As with modules we have been using so far (such as math, turtle, random), we need to import middimage before using it. However, since middimage is not a built-in module in Python, you will need to include it in the folder you are working in (I will provide the middimage module in your repls). Some of these operations will make more sense with some examples, so let's get into some image processing! Here are some questions to ask yourself as you work on an image processing problem:

what is the size of the original image? what is the size of the resulting image?
how many channels (either 1 or 3) will be in the resulting image?
how should you loop through the rows/columns to process pixels in the original image?
how does an iteration through the pixel rows/columns in the original image map to a row/column in the resulting image?
how should we compute the color for the pixels in the resulting image?

example 1: upside down (video)

Let's read an image and flip it upside down.
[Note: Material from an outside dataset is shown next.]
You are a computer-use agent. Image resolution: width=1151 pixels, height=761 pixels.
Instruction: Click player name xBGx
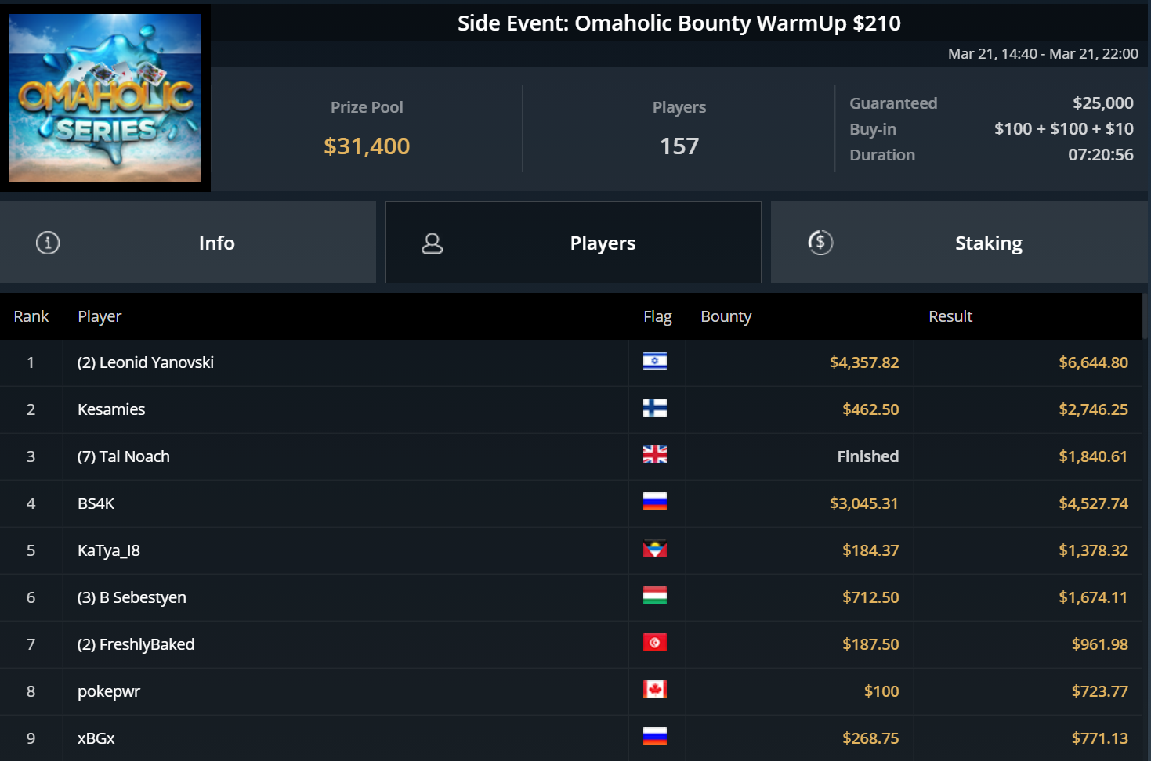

In response to the questions above, the size and number of channels in the resulting image will be the same as the original image. We will loop through all pixels in the width and height of the original image. The map from the original image to the resulting image is that the horizontal pixel locations are the same, but the vertical pixel locations become height - i -1 where i is the current pixel row being processed. The -1 is there so we don't go out of bounds! The resulting pixel colors (after the map) will be the same as the original pixel colors.

example 2: abstract art (video)

Let's do another example. This time, we will do two things: (1) we will swap the left and right portions of the image (down the vertical midline) and (2) we will only have blue components of the color in the left portion while darkening all components of the color in the right side. Please note that this is an artificial example and not something you would generally be doing (unless you're creating abstract art?), however, it will give you all the tools you need to work on the lab and homework this week.

Again, the resulting image is going to have the same width, height and number of channels as the original image. Also, we will loop through all pixels in the vertical direction (height number of pixels), however, we only need to loop through half the pixels in the horizontal direction. We loop through half the width because we can make two assignments for the left and right portions of the resulting image. We first retrieve the color of the pixel on the right side of the original image and store this in the variable c. To assign the new pixel color on the left side, we just zero out the red and green components (a 0 in the first two items in the tuple). We then retrieve the appropriate pixel color to assign in the right and darken it by multiplying the components by some factors. I picked attenuation factors of $0.8$, $0.5$ and $0.2$ on the red, green and blue components, respectively, but these could have been anything (or maybe something specific to your application).